Los dos asientos traseros del pequeño avión no llevaban pasajeros, pero sí estaban ocupados con pesadas cajas de madera y sacos de correos, de modo que el aparato necesitó en Asuán un largo recorrido por la pista antes de poder despegar. Salah Kurosh, el piloto nativo al que todos conocían como el Águila porque era capaz de efectuar en el aire los rizos más espectaculares, podía realizar aquel trayecto dormido, puesto que lo hacía en muchas ocasiones, incluso dos veces diarias, y siempre elegía la ruta sobre el pantano formado por la presa, cuya anchura había crecido ya entre los diez y los veinte kilómetros, pero sin perder nunca de vista las orillas. Volaba bajo, a menos de quinientos pies sobre la superficie del agua, y cuando se encontraba con algún carguero lo saludaba inclinándose sobre una de las alas de la avioneta.

En Asuán, al ocupar su asiento en el avión, Jacobi había decidido firmemente mandar al diablo su empleo. Tenía una misión docente en la Universidad de Hamburgo y no acababa de acostumbrarse a aquella aventura. Pero ahora, mientras la avioneta volaba directamente hacia el brillante sol de poniente y a su alrededor no había más que agua, cielo y desierto, su furia y su desencanto se habían esfumado como un globo que se desinfla y la perspectiva de pasarse todo un curso entre las aulas y el despacho le hizo cambiar de humor.

– Águila -gritó Jacobi sobre el fuerte rugido del aparato-, ¿puedes imaginarte que todo lo que hemos hecho haya sido para nada?

– ¿Qué quiere decir, profesor?

– ¿Puedes hacerte a la idea de que el agua sea más rápida que nosotros?

Kurosh estaba confuso, reflexionó sobre lo que decía el profesor y respondió moviendo la cabeza dubitativamente:

– Jamás en la vida. Creo que todos y cada uno de los que se esfuerzan ahí abajo lo darían todo por salvar el templo, incluso trabajarían en tres turnos. Estoy completamente seguro, profesor.

¡Tres turnos! Jacobi miró directamente al piloto. Si fuera capaz de motivar a su gente a trabajar en tres turnos en vez de en dos, es decir, veinticuatro horas diarias en vez de dieciséis, podrían conseguirlo. Eso significaría, naturalmente, un aumento del personal y, consecuentemente, de los gastos. Pero de momento Jacobi no quería pensar en ello.
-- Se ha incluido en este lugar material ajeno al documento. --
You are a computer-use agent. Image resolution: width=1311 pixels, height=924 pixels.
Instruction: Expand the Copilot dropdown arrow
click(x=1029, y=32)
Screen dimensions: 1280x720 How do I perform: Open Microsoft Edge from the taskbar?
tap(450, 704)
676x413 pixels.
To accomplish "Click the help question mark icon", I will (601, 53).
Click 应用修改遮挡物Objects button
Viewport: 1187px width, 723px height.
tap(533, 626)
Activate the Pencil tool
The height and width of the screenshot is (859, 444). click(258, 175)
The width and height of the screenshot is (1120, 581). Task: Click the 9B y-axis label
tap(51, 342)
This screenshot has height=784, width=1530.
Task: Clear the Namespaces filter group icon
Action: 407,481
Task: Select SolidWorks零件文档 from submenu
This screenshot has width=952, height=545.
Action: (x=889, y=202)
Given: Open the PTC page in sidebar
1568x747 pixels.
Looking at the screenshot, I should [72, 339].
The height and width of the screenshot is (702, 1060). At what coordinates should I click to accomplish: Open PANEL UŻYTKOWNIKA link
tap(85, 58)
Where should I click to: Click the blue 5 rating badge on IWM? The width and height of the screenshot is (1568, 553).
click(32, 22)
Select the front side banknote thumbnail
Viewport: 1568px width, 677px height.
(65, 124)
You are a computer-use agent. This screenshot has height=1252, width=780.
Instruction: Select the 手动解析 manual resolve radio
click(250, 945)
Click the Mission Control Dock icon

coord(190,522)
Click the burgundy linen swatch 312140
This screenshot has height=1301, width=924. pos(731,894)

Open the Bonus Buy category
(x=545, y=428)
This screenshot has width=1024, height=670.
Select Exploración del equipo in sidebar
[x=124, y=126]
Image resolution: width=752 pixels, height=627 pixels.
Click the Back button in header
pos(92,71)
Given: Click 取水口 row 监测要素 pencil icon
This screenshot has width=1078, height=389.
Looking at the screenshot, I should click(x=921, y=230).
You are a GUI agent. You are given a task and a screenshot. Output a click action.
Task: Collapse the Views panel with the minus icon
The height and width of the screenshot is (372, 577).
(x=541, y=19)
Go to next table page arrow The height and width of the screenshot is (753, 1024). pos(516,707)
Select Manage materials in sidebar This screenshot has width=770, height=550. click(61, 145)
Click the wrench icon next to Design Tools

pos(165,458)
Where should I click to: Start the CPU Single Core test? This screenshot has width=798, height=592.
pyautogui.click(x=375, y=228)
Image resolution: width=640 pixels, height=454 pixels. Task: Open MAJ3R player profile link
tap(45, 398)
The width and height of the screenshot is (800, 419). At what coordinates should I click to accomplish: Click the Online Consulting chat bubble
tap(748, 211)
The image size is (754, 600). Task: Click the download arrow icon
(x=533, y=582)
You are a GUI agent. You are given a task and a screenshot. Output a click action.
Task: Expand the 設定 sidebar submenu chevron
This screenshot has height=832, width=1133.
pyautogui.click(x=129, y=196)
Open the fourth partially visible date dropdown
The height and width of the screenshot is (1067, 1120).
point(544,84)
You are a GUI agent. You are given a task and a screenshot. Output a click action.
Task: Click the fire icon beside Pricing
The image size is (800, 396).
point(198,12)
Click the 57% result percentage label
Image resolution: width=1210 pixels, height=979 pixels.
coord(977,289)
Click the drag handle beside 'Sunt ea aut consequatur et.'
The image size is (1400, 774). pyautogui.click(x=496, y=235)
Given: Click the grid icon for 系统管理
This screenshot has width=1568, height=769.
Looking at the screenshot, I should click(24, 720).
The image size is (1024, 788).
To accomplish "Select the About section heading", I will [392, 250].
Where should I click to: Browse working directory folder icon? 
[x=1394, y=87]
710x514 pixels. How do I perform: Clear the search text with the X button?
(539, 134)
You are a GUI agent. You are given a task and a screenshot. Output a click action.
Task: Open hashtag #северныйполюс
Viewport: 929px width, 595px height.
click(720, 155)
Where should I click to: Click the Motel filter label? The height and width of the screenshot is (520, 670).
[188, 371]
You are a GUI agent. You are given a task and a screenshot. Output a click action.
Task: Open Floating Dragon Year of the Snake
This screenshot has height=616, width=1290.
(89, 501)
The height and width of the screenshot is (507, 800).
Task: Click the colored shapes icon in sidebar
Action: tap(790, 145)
El Boelkow 207 perdió altura. La superficie de las aguas, brillante como un espejo, estaba cada vez más cerca. Solo entonces se hizo perceptible la velocidad del vuelo. Y de repente apareció ante ellos el itsmo de Abu Simbel.

Siempre resultaba impresionante el momento en que después de hora y media de vuelo sobre un mar de desierto, aparecía súbitamente lo que desde el aire podía parecer el enorme campamento de unos buscadores de oro: poderosas grúas, enormes excavadoras y todo tipo de máquinas, calles, casas, tiendas de campaña y barracas que se extendían aparentemente sin orden ni concierto. Como era su costumbre, Salah voló desde la orilla del río, muy cerca del templo, donde se alzaban los colosos de Ramsés, y después llevó el avión sobre el gran campamento y lo elevó un poco en una suave curva a la derecha.

Bajo ellos se deslizaron las antenas de la emisora de radio, los depósitos de la planta de suministro de agua y la central eléctrica de la que noche y día se escapaba una nube gaseosa y gris. El piloto redujo gas, inclinó la avioneta en una pronunciada curva a la izquierda y aterrizó dejando tras él una espesa humareda de polvo sobre la pequeña pista en el desierto. El Boelkow se detuvo, por fin, delante de una barraca alargada en cuyo tejado había un par de antenas de radio.